In preparation for the war, two of the three infantry divisions in the Hellenic Army, 1st Infantry Division under Major General Nikolaos Makris and 2nd Infantry Division under Colonel Georgios Mavromichalis were mobilized and moved to Larissa and Trikala respectively. On 25 March, Crown Prince Constantine was named commander-in-chief of the Army of Thessaly, comprising these two divisions and support units, with Colonel Konstantinos Sapountzakis as his chief of staff. The Army of Thessaly comprised 36,000 men, 500 cavalry and 96 guns.

When hostilities broke out on 18 April, the Army of Thessaly was defeated in successive battles on the border passes, the Battle of Farsala and the Battle of Domokos. By the time of the armistice on 20 May, the Army of Thessaly had been pushed out of Thessaly proper by the Ottoman advance.

== 1912 ==

As war with the Ottoman Empire increasingly became a possibility in the early autumn of 1912, the bulk of the Hellenic Army was gathered in Thessaly, once again under Crown Prince Constantine, comprising the four peacetime infantry divisions and three newly formed from reservists, a cavalry brigade, and auxiliary units, for a total of some 100,000 men, of which ca. 80,000 effectives.

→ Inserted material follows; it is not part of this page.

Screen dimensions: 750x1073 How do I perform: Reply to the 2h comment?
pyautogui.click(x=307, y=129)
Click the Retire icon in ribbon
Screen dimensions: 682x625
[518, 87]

In the course of the First Balkan War, the Army of Thessaly overcame the fortified Ottoman positions along the border in the Battle of Sarantaporo and advanced north. Despite a setback of a detached division in the Battle of Sorovich, the main army broke through the Ottoman defences at the Battle of Yenidje, forcing, after a few days, the surrender of Thessaloniki and its garrison. Having effected the union with the allied Serbian and Bulgarian armies, the Army of Thessaly was deactivated, with some units going to reinforce the Epirus front and others settling along the new demarcation line in Macedonia.